Tout ceci réduit en quatre mots, veut dire que 180 François étant partis de Montréal au premier quartier de la Lune de Juillet, naviguèrent vingt et un jours : ensuite après avoir fait trente-cinq lieues à pied ils surprirent 120 Tsonontouans à l’Orient de leur Village, d’entre lesquels onze d’eux perdirent la vie et cinquante furent pris, avec perte de la part des Français de neuf hommes et de douze blessés, le combat ayant été fort opiniâtre.
Nous conclurons de là vous et mois, que nous devons bien rendre grâce à Dieu de nous avoir donné les moyens d’exprimer nos pensées et nos sentiments par le simple arrangement de vingt-trois Lettres, surtout de pouvoir écrire en moins d’une minute un discours dont les Américains ne sauraient donner l’intelligence dans une heure avec leurs impertinents Hiéroglyphes ; le nombre qu’ils en ont, quoi qu’assez médiocre, est capable d’embarrasser extrêmement l’esprit d’un Européen, ce qui fait que je me suis contenté d’apprendre les plus essentiels plutôt par nécessité que par curiosité. Je pourrais vous en envoyer d’autres aussi extravagants que celui-ci, mais comme ils ne vous seraient d’aucune utilité, je m’épargnerai la peine de les tracer sur le papier, en vous épargnant le temps de les examiner.

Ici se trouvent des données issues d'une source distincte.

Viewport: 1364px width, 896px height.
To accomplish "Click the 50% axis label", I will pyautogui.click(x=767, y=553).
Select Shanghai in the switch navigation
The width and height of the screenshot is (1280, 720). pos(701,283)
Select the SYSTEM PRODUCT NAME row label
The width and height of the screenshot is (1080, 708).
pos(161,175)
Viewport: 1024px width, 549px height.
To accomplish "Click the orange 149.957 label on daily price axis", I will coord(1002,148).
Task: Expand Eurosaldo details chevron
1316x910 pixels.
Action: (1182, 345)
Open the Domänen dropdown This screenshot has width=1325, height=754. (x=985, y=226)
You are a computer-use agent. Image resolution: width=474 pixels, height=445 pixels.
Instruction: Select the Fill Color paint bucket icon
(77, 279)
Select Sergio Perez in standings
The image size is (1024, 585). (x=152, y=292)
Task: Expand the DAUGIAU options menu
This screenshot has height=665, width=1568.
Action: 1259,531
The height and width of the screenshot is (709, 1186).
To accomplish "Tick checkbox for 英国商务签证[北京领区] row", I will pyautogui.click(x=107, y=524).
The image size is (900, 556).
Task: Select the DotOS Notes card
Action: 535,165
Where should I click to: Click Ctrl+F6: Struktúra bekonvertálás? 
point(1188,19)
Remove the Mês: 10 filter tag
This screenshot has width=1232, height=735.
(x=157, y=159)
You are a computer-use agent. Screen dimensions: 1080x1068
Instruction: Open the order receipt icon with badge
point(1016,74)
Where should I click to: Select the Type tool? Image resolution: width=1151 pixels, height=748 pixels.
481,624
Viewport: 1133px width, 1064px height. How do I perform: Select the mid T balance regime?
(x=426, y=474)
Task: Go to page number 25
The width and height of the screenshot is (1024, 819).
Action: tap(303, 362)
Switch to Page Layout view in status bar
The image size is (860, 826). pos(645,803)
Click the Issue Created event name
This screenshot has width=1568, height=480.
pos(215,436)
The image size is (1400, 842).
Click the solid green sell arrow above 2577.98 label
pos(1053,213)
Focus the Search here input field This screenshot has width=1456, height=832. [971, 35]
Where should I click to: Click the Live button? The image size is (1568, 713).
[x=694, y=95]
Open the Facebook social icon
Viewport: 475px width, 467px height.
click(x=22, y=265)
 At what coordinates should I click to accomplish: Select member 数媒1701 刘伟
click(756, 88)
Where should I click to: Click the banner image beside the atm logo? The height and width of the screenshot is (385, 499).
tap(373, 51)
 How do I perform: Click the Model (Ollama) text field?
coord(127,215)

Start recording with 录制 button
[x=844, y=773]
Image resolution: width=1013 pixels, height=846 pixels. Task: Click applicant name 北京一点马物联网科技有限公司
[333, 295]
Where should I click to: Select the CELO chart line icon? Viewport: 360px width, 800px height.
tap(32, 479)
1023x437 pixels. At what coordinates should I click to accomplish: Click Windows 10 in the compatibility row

Baron de Lahontan, « Des armoiries de quelques nations sauvages », Œuvres complètes (1990), Presses de l’Université de Montréal, Tome 1, p. 728-732. Voir aussi Haijo J. Westra, « A New Version of Lahontan’s Hieroglyphic Message » (1993), European Review of Native American Studies 7-1.
1709, Iroquois, chronique guerrière
Ils font aussi les casse-tête dont ils se servent pour aller à la guerre. Ce casse-tête qui a la figure d’une mâchoire est fait d’un bois dur et pesant et a une masse ou une boule au bout ; ils mettent dessus leur divinité, la marque de leur nom, qui est un castor, une loutre, ou quelqu’autre animal ou oiseau ; ils y dépeignent aussi leur figure, le nombre des hommes qu’ils ont tués et des prisonniers qu’ils ont faits et laissent par gloire de pareils casse-têtes dans les lieux où ils ont fait quelque expédition, afin que leurs ennemis sachent qui les a tués et de quelle nation ils sont.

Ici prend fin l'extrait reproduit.